Why we’ll never be as good at search as Google

July 11, 2006

librarian.net ยป asking the right questions, when to be simple, when to be complex echo Dan Chudnov to make a point that I think a lot of people miss:

Maybe 20% of the collection is responsible for 80% of the use but that other 80% includes some really important stuff

When people talk about how sucky their OPAC searches are, usually they’re talking about relevance ranking. Yes, yes, there are a zillion things we can (and must) do to help our patrons search better, incluing spellcheck-like suggestions, better stemming, etc. I won’t argue against any of that, and in fact have argued for it fairly forcefully recently at MPOW.

But what makes Google (and their catching-up competitors) truly useful is PageRank, their authority-based relevency ranking algorithm. And PageRank is absolutely useless for libraries.

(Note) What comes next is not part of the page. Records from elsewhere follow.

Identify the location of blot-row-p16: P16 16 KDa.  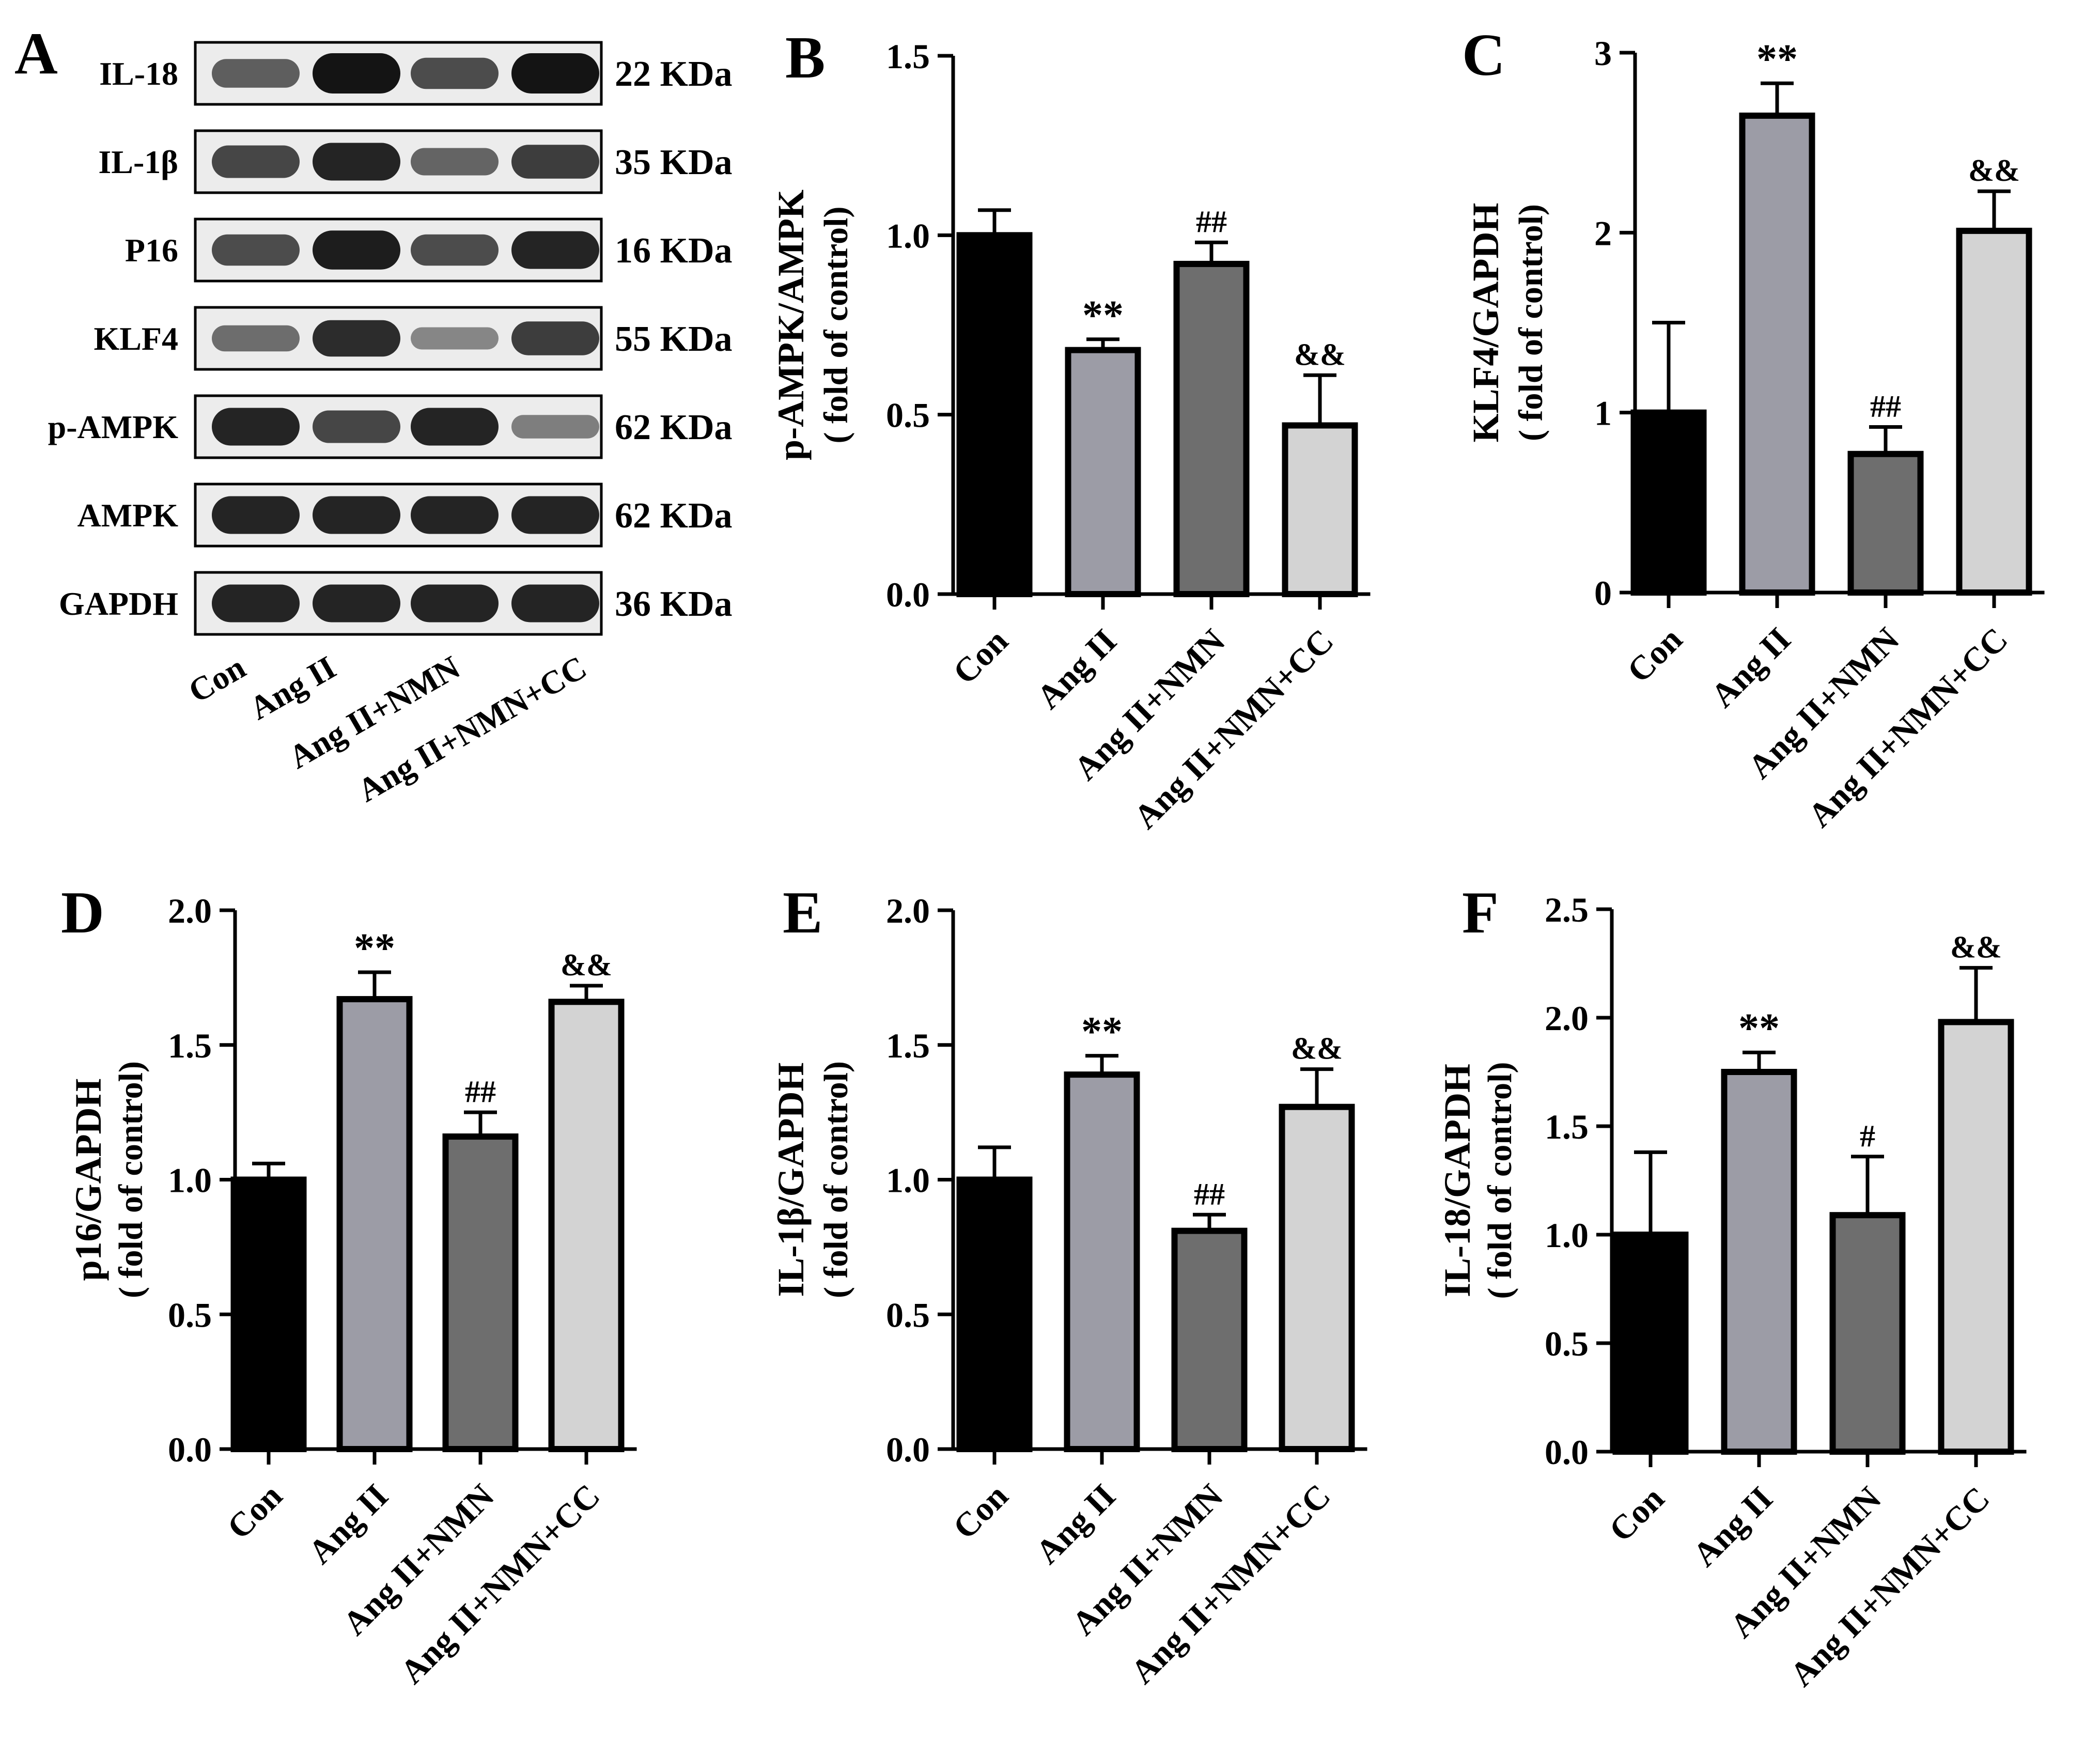
(429, 250).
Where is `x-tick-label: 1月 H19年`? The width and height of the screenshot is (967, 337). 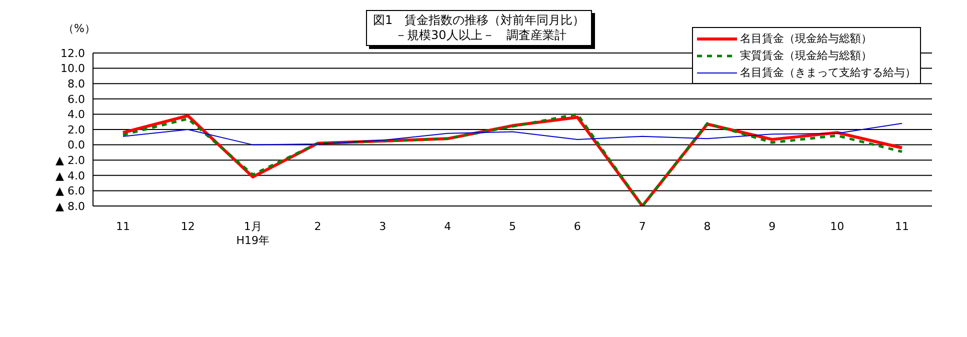 x-tick-label: 1月 H19年 is located at coordinates (253, 234).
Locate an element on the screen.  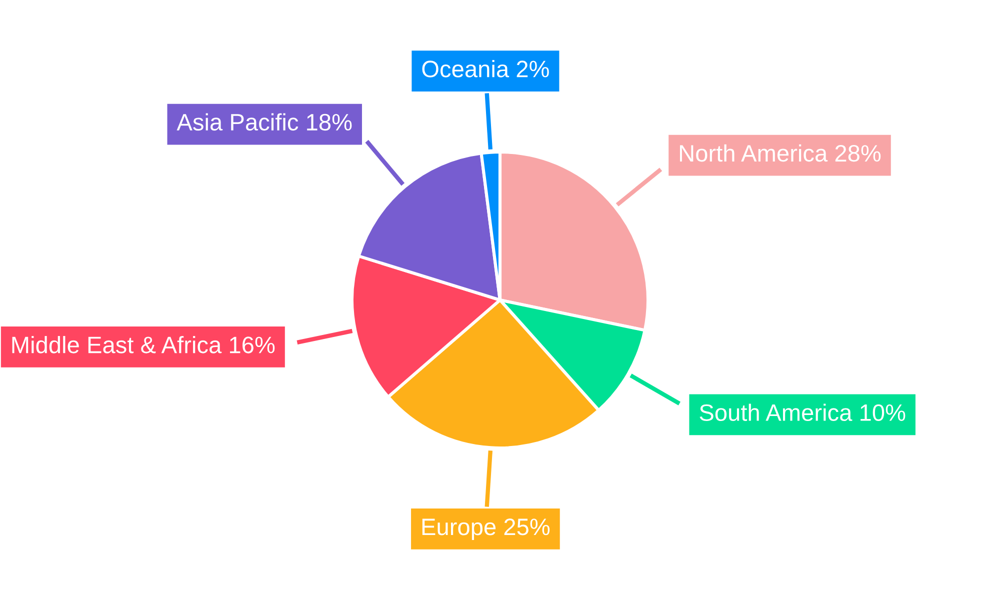
slice-label: Middle East & Africa 16% is located at coordinates (144, 345).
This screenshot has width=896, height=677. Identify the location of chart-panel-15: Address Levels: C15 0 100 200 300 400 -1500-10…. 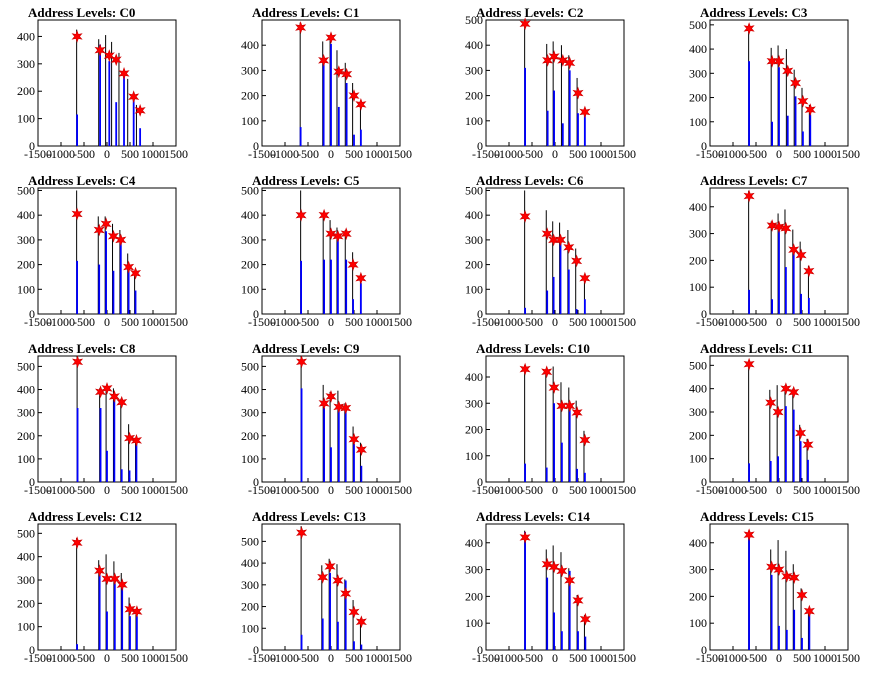
(774, 587).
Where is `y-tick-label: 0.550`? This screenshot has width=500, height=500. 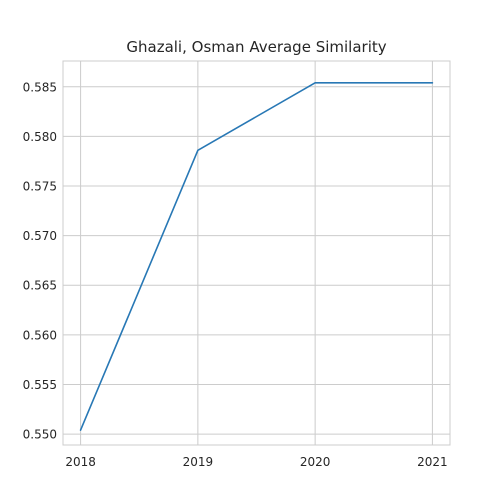
y-tick-label: 0.550 is located at coordinates (40, 435).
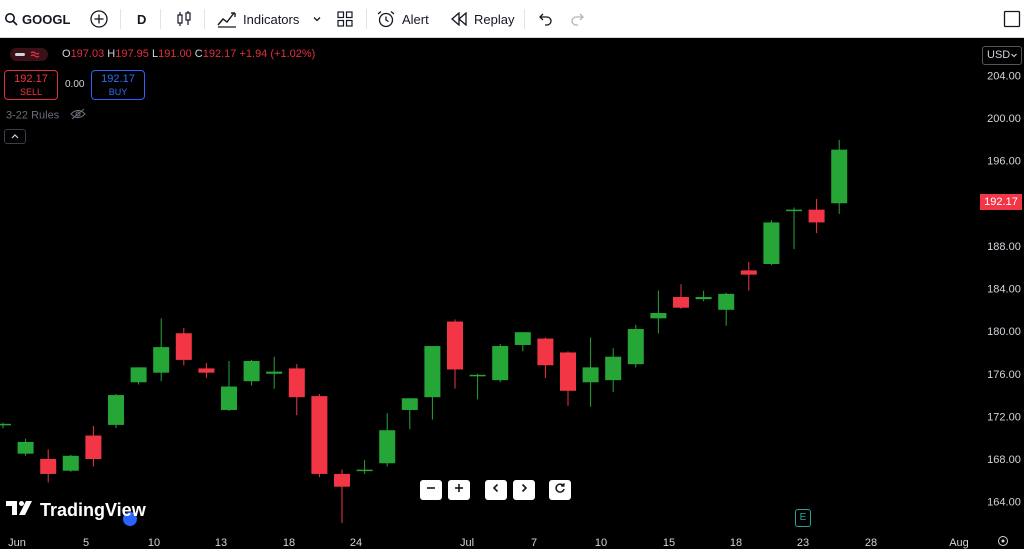  What do you see at coordinates (999, 55) in the screenshot?
I see `currency-label: USD` at bounding box center [999, 55].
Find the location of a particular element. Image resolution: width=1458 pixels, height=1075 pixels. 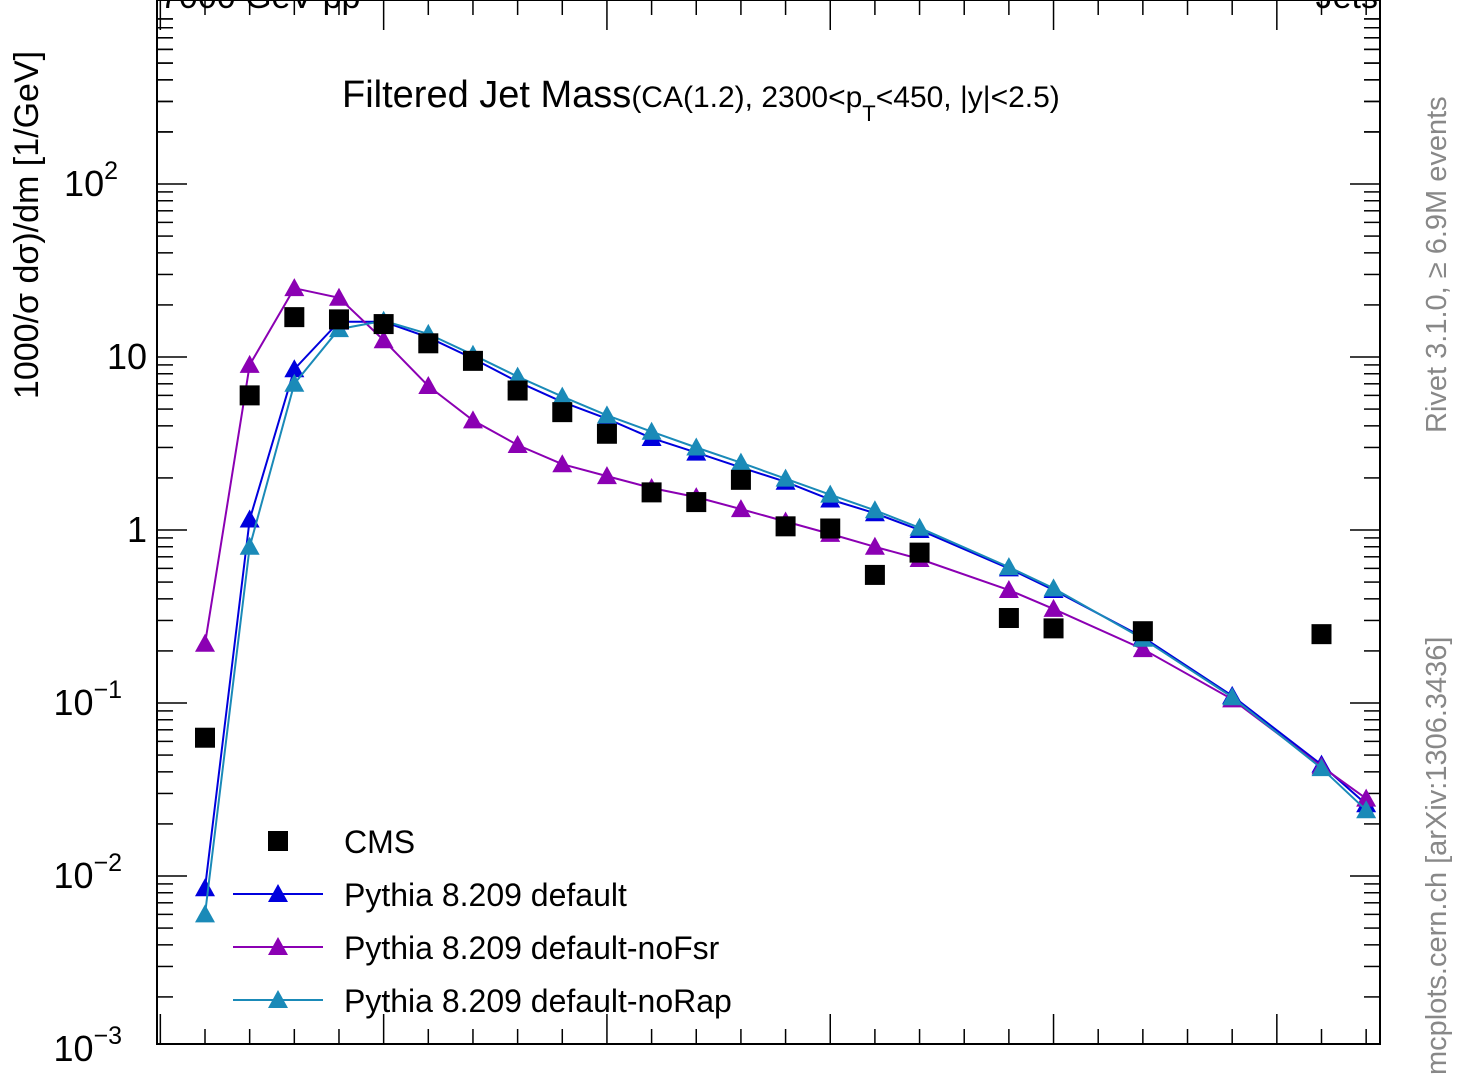

legend-label: CMS is located at coordinates (380, 842).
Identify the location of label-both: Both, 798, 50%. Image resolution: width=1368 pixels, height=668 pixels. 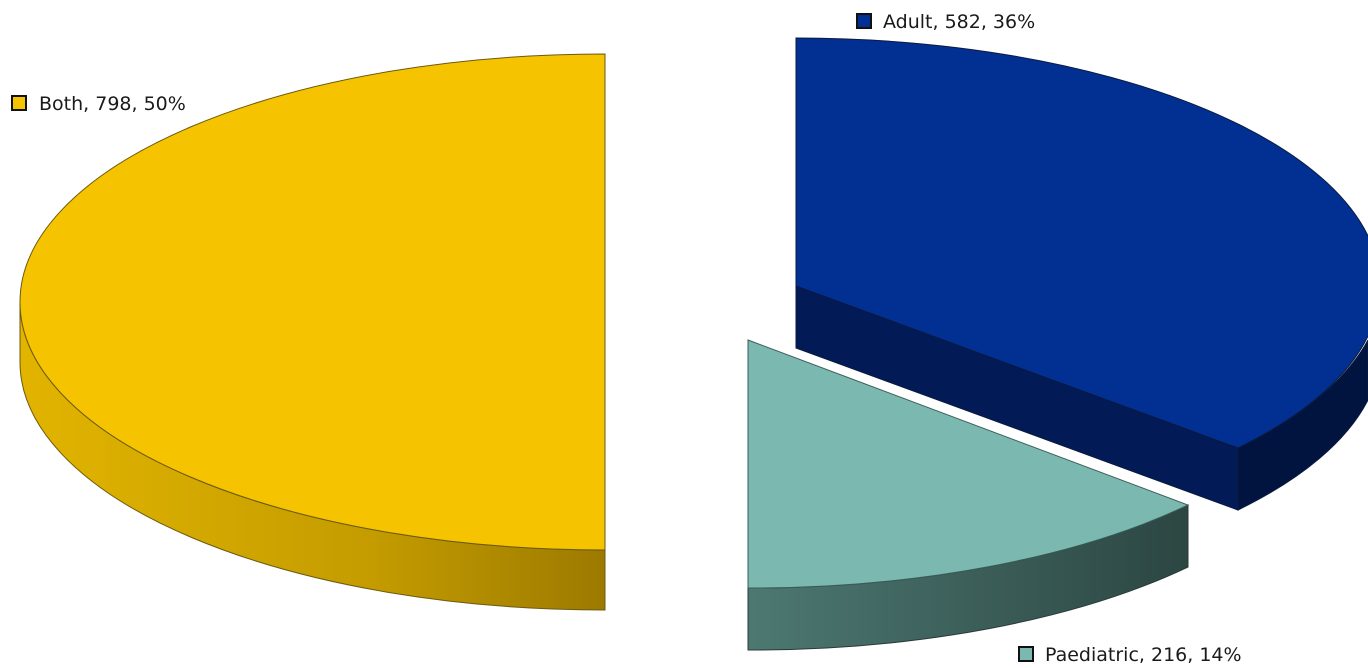
(98, 104).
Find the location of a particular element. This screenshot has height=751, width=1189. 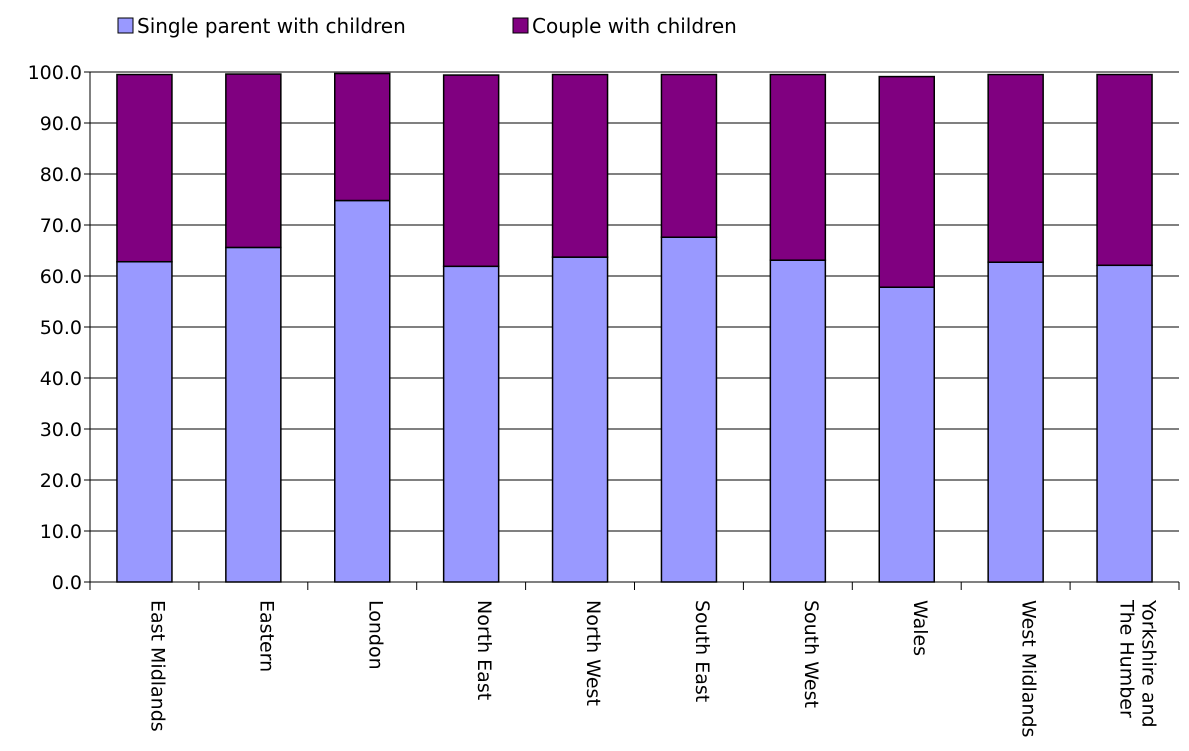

PageRank presupposes that (a) there are lots of people “voting” by making links to given resources, and (b) the best resources are the most popular/linked-to.

A research library doens’t follow that model. We don’t have “voting” because, except for the most popular items, it would be worthless. And we don’t focus on popularity because the vast, vast majority of our collection is stupendiously unpopular. I could take a stackful of books at random off the shelf and wander around campus all day and never find a single person who gives a rat’s ass about any of them. Any given journal article is likely to remain unread by anyone on campus forever. Forever!

The obvious candidates to drive ranking — circulation, clickthroughs, etc. — will over ever apply to such a small percentage of items that they’re basically worthless.

Relevence ranking is hard stuff. Can we do better than we are? God, I hope so. But will we ever do as well with our catalogs as Google does with popular web pages? It seems really unlikely — the problem space is just too complex.